# Directions for this task:
Rewrite the listing below, changing every "Locate an element on the screen" to "Point to an element on the screen" and leaving everything else untouched.

# Entries provided:
— begin —
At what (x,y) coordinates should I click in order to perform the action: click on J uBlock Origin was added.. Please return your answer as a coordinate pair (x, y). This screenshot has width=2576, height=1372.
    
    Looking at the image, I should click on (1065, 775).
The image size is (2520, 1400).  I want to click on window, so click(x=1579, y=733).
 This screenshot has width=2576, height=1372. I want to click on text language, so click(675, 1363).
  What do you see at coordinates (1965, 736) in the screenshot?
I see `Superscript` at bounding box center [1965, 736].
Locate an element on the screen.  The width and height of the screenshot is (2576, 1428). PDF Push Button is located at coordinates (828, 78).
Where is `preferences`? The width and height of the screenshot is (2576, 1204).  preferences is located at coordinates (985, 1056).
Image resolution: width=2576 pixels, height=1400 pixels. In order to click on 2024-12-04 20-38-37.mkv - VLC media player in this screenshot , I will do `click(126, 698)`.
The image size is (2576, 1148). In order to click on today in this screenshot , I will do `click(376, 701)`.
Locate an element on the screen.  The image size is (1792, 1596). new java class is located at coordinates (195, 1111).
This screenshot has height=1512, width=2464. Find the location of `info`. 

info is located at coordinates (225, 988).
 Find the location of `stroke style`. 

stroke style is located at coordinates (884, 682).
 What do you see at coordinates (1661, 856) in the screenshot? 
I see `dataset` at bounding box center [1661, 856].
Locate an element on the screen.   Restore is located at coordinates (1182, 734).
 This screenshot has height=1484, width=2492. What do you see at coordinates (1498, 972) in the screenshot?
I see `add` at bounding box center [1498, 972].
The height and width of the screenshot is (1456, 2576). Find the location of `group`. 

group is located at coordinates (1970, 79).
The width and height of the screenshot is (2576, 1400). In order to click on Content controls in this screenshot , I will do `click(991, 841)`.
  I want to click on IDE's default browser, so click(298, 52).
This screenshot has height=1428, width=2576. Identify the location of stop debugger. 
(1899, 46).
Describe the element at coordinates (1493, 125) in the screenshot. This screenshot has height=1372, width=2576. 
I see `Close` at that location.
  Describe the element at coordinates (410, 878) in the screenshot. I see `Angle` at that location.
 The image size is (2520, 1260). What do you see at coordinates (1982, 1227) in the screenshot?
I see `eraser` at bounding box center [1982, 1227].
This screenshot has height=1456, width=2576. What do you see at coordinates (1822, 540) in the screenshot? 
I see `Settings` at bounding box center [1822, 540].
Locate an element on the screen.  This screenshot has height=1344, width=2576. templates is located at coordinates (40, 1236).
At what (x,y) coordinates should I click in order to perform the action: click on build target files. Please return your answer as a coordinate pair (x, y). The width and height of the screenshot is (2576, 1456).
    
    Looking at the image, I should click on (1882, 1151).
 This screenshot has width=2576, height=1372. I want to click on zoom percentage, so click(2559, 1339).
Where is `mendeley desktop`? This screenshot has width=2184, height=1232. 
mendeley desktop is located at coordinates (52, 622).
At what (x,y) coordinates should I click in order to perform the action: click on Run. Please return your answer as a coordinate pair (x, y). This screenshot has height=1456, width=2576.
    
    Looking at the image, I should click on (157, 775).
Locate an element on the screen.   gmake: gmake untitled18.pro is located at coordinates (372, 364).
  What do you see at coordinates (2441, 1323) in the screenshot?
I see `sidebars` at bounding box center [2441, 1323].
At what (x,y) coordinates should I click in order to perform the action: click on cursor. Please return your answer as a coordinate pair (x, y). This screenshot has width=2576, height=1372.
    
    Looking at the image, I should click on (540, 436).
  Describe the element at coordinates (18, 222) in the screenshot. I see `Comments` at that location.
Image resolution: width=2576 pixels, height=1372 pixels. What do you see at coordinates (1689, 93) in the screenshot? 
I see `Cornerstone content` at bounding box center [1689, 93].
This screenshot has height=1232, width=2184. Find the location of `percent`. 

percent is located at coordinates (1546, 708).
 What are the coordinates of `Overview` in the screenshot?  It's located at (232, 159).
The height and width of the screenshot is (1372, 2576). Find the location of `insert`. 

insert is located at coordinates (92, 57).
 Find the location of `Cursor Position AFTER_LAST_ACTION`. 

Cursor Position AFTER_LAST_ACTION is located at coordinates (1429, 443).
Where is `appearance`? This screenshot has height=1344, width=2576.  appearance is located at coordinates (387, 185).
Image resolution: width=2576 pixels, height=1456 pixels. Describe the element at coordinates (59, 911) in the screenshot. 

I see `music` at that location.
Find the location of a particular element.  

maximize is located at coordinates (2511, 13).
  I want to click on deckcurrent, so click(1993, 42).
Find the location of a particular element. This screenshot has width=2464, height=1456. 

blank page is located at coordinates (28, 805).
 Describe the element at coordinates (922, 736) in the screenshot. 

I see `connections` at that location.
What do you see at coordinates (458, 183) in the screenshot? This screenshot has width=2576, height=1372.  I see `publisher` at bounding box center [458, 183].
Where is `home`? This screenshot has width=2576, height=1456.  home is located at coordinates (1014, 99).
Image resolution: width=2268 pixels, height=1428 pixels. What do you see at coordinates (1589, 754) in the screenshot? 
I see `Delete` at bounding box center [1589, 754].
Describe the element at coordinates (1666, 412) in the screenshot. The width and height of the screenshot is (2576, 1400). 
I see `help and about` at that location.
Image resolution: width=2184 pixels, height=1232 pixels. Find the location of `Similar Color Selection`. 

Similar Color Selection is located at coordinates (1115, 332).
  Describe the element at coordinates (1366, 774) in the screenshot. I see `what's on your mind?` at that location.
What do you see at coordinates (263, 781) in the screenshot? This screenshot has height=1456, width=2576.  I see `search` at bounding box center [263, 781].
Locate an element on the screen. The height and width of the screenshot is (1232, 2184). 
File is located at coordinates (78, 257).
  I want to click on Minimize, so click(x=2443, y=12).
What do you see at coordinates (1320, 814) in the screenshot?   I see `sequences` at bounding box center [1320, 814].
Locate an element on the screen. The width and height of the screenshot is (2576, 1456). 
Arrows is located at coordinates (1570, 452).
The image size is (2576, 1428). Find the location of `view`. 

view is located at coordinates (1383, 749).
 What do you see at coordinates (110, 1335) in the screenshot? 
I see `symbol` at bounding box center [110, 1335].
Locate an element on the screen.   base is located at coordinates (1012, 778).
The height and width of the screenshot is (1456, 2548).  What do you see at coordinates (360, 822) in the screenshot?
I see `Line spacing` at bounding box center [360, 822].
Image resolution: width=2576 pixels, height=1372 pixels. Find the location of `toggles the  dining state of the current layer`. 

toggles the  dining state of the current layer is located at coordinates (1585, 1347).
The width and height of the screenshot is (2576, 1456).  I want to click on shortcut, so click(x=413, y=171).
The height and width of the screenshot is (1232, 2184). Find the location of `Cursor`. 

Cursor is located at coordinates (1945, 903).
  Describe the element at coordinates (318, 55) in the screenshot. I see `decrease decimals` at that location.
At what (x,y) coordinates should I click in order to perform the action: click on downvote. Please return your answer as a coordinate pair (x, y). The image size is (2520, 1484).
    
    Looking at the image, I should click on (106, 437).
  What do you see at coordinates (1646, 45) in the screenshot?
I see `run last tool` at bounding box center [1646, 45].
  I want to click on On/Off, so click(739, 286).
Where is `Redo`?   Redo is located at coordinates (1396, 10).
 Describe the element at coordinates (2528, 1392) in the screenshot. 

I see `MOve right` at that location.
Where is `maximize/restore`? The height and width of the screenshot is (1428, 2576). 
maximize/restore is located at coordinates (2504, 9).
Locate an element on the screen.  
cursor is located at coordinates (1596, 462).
— end —
# The output:
At what (x,y) coordinates should I click in order to perform the action: click on J uBlock Origin was added.. Please return your answer as a coordinate pair (x, y). This screenshot has width=2576, height=1372.
    
    Looking at the image, I should click on (1065, 775).
The image size is (2520, 1400).  I want to click on window, so click(x=1579, y=733).
 This screenshot has width=2576, height=1372. I want to click on text language, so click(675, 1363).
  What do you see at coordinates (1965, 736) in the screenshot?
I see `Superscript` at bounding box center [1965, 736].
Point to an element on the screen.  The width and height of the screenshot is (2576, 1428). PDF Push Button is located at coordinates (828, 78).
Where is `preferences`? The width and height of the screenshot is (2576, 1204).  preferences is located at coordinates (985, 1056).
Image resolution: width=2576 pixels, height=1400 pixels. In order to click on 2024-12-04 20-38-37.mkv - VLC media player in this screenshot , I will do `click(126, 698)`.
The image size is (2576, 1148). In order to click on today in this screenshot , I will do `click(376, 701)`.
Point to an element on the screen.  The image size is (1792, 1596). new java class is located at coordinates (195, 1111).
This screenshot has height=1512, width=2464. Find the location of `info`. 

info is located at coordinates (225, 988).
 Find the location of `stroke style`. 

stroke style is located at coordinates (884, 682).
 What do you see at coordinates (1661, 856) in the screenshot? 
I see `dataset` at bounding box center [1661, 856].
Point to an element on the screen.   Restore is located at coordinates (1182, 734).
 This screenshot has height=1484, width=2492. What do you see at coordinates (1498, 972) in the screenshot?
I see `add` at bounding box center [1498, 972].
The height and width of the screenshot is (1456, 2576). Find the location of `group`. 

group is located at coordinates (1970, 79).
The width and height of the screenshot is (2576, 1400). In order to click on Content controls in this screenshot , I will do `click(991, 841)`.
  I want to click on IDE's default browser, so click(298, 52).
This screenshot has height=1428, width=2576. Identify the location of stop debugger. 
(1899, 46).
Describe the element at coordinates (1493, 125) in the screenshot. This screenshot has height=1372, width=2576. 
I see `Close` at that location.
  Describe the element at coordinates (410, 878) in the screenshot. I see `Angle` at that location.
 The image size is (2520, 1260). What do you see at coordinates (1982, 1227) in the screenshot?
I see `eraser` at bounding box center [1982, 1227].
This screenshot has height=1456, width=2576. What do you see at coordinates (1822, 540) in the screenshot? 
I see `Settings` at bounding box center [1822, 540].
Point to an element on the screen.  This screenshot has height=1344, width=2576. templates is located at coordinates (40, 1236).
At what (x,y) coordinates should I click in order to perform the action: click on build target files. Please return your answer as a coordinate pair (x, y). The width and height of the screenshot is (2576, 1456).
    
    Looking at the image, I should click on (1882, 1151).
 This screenshot has width=2576, height=1372. I want to click on zoom percentage, so click(2559, 1339).
Where is `mendeley desktop`? This screenshot has width=2184, height=1232. 
mendeley desktop is located at coordinates (52, 622).
At what (x,y) coordinates should I click in order to perform the action: click on Run. Please return your answer as a coordinate pair (x, y). This screenshot has height=1456, width=2576.
    
    Looking at the image, I should click on (157, 775).
Point to an element on the screen.   gmake: gmake untitled18.pro is located at coordinates (372, 364).
  What do you see at coordinates (2441, 1323) in the screenshot?
I see `sidebars` at bounding box center [2441, 1323].
At what (x,y) coordinates should I click in order to perform the action: click on cursor. Please return your answer as a coordinate pair (x, y). This screenshot has width=2576, height=1372.
    
    Looking at the image, I should click on (540, 436).
  Describe the element at coordinates (18, 222) in the screenshot. I see `Comments` at that location.
Image resolution: width=2576 pixels, height=1372 pixels. What do you see at coordinates (1689, 93) in the screenshot? 
I see `Cornerstone content` at bounding box center [1689, 93].
This screenshot has height=1232, width=2184. Find the location of `percent`. 

percent is located at coordinates (1546, 708).
 What are the coordinates of `Overview` in the screenshot?  It's located at (232, 159).
The height and width of the screenshot is (1372, 2576). Find the location of `insert`. 

insert is located at coordinates (92, 57).
 Find the location of `Cursor Position AFTER_LAST_ACTION`. 

Cursor Position AFTER_LAST_ACTION is located at coordinates (1429, 443).
Where is `appearance`? This screenshot has height=1344, width=2576.  appearance is located at coordinates (387, 185).
Image resolution: width=2576 pixels, height=1456 pixels. Describe the element at coordinates (59, 911) in the screenshot. 

I see `music` at that location.
Find the location of a particular element.  

maximize is located at coordinates (2511, 13).
  I want to click on deckcurrent, so click(1993, 42).
Find the location of a particular element. This screenshot has width=2464, height=1456. 

blank page is located at coordinates (28, 805).
 Describe the element at coordinates (922, 736) in the screenshot. 

I see `connections` at that location.
What do you see at coordinates (458, 183) in the screenshot? This screenshot has width=2576, height=1372.  I see `publisher` at bounding box center [458, 183].
Where is `home`? This screenshot has width=2576, height=1456.  home is located at coordinates (1014, 99).
Image resolution: width=2268 pixels, height=1428 pixels. What do you see at coordinates (1589, 754) in the screenshot? 
I see `Delete` at bounding box center [1589, 754].
Describe the element at coordinates (1666, 412) in the screenshot. The width and height of the screenshot is (2576, 1400). 
I see `help and about` at that location.
Image resolution: width=2184 pixels, height=1232 pixels. Find the location of `Similar Color Selection`. 

Similar Color Selection is located at coordinates (1115, 332).
  Describe the element at coordinates (1366, 774) in the screenshot. I see `what's on your mind?` at that location.
What do you see at coordinates (263, 781) in the screenshot? This screenshot has height=1456, width=2576.  I see `search` at bounding box center [263, 781].
Point to an element on the screen. The height and width of the screenshot is (1232, 2184). 
File is located at coordinates (78, 257).
  I want to click on Minimize, so click(x=2443, y=12).
What do you see at coordinates (1320, 814) in the screenshot?   I see `sequences` at bounding box center [1320, 814].
Point to an element on the screen. The width and height of the screenshot is (2576, 1456). 
Arrows is located at coordinates (1570, 452).
The image size is (2576, 1428). Find the location of `view`. 

view is located at coordinates (1383, 749).
 What do you see at coordinates (110, 1335) in the screenshot? 
I see `symbol` at bounding box center [110, 1335].
Point to an element on the screen.   base is located at coordinates (1012, 778).
The height and width of the screenshot is (1456, 2548).  What do you see at coordinates (360, 822) in the screenshot?
I see `Line spacing` at bounding box center [360, 822].
Image resolution: width=2576 pixels, height=1372 pixels. Find the location of `toggles the  dining state of the current layer`. 

toggles the  dining state of the current layer is located at coordinates (1585, 1347).
The width and height of the screenshot is (2576, 1456).  I want to click on shortcut, so click(x=413, y=171).
The height and width of the screenshot is (1232, 2184). Find the location of `Cursor`. 

Cursor is located at coordinates (1945, 903).
  Describe the element at coordinates (318, 55) in the screenshot. I see `decrease decimals` at that location.
At what (x,y) coordinates should I click in order to perform the action: click on downvote. Please return your answer as a coordinate pair (x, y). The image size is (2520, 1484).
    
    Looking at the image, I should click on (106, 437).
  What do you see at coordinates (1646, 45) in the screenshot?
I see `run last tool` at bounding box center [1646, 45].
  I want to click on On/Off, so click(739, 286).
Where is `Redo`?   Redo is located at coordinates (1396, 10).
 Describe the element at coordinates (2528, 1392) in the screenshot. 

I see `MOve right` at that location.
Where is `maximize/restore`? The height and width of the screenshot is (1428, 2576). 
maximize/restore is located at coordinates (2504, 9).
Point to an element on the screen.  
cursor is located at coordinates (1596, 462).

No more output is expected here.